Problem to work on: Which lines of the records contain the word "sidebar"? Show each of them.

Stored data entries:
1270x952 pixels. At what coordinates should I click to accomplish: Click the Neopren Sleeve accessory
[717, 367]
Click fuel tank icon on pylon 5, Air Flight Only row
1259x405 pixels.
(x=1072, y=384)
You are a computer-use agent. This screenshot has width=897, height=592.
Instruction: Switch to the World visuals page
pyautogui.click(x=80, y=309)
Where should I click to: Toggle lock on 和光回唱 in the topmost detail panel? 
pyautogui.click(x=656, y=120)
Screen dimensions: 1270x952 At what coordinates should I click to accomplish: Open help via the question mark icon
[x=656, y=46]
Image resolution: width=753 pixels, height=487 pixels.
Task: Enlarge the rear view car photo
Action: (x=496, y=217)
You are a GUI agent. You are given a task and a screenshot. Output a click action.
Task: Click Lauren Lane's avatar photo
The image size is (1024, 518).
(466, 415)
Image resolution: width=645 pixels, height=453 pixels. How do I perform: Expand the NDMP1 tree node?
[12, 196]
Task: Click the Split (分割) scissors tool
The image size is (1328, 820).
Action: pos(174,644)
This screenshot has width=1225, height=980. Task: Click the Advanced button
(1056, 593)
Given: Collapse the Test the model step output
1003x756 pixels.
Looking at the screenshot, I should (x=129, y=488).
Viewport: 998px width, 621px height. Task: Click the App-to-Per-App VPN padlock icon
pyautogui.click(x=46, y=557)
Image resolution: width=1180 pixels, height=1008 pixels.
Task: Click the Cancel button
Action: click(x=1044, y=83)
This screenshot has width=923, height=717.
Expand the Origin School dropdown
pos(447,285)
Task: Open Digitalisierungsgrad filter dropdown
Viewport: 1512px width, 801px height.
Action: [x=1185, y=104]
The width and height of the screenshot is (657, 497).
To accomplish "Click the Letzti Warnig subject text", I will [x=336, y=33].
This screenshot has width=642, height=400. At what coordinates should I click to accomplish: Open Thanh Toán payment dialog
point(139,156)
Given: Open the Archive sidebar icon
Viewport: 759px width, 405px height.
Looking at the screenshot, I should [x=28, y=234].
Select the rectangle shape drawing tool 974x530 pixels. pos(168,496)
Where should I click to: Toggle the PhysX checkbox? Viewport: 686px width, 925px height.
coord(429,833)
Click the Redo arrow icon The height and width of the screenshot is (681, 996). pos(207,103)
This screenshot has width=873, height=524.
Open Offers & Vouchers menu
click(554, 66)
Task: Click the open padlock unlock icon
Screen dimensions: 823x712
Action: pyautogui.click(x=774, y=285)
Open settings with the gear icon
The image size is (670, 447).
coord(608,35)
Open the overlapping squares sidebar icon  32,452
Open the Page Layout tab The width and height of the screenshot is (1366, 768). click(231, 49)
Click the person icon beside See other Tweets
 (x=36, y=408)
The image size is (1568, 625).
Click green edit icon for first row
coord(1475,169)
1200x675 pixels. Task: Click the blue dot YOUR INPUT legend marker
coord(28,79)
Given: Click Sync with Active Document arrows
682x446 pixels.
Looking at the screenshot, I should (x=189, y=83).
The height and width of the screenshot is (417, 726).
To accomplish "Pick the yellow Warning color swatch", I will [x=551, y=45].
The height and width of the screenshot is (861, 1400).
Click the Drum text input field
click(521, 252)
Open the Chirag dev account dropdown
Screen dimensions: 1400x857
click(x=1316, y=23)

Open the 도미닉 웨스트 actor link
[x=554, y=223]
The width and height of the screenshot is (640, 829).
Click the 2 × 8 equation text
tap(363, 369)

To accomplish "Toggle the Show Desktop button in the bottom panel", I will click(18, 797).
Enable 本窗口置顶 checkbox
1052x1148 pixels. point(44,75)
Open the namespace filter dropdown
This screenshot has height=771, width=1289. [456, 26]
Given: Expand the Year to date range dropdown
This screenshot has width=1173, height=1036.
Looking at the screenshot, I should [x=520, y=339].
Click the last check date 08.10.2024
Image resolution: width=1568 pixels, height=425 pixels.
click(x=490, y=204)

Exercise answer:
Given: Open the Archive sidebar icon
Open the overlapping squares sidebar icon  32,452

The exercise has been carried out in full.